---- SUPPLIED ENTRIES

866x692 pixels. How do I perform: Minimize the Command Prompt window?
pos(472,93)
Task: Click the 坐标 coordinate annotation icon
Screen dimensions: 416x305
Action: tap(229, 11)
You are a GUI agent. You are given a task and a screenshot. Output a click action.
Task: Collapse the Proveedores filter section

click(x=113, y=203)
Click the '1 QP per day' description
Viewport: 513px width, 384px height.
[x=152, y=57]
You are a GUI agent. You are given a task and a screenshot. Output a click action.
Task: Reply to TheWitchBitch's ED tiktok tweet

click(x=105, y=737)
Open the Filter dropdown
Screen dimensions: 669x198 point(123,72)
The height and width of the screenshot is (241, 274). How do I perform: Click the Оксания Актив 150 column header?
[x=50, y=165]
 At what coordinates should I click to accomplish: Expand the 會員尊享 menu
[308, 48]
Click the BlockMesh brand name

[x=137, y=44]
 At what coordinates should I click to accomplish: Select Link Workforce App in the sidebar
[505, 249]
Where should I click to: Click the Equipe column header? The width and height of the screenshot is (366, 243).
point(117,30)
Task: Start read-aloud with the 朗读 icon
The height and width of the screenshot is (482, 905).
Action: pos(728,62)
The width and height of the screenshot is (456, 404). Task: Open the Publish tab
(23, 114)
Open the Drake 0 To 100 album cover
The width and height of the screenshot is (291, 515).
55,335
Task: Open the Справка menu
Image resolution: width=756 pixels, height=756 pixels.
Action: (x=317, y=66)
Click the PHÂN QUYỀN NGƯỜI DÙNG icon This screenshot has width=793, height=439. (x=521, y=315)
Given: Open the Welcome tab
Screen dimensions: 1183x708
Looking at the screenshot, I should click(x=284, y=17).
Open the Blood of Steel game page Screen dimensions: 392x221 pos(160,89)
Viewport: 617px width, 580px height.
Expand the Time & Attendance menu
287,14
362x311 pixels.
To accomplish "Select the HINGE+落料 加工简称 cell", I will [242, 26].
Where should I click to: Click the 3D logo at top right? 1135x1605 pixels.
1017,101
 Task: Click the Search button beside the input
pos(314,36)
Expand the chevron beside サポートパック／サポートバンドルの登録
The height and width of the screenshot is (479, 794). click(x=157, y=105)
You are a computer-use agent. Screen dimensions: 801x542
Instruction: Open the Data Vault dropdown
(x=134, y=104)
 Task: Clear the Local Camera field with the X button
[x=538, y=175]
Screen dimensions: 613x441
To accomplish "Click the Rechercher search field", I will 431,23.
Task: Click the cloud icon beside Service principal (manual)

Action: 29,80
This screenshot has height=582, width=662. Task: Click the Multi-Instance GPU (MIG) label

--------

_PROBLEM DETAILS_: In the records, which lines mention the word "will"? Copy those lines.

_ANSWER FOR THIS EXERCISE_:
To accomplish "Select the HINGE+落料 加工简称 cell", I will [242, 26].
To accomplish "Click the Rechercher search field", I will 431,23.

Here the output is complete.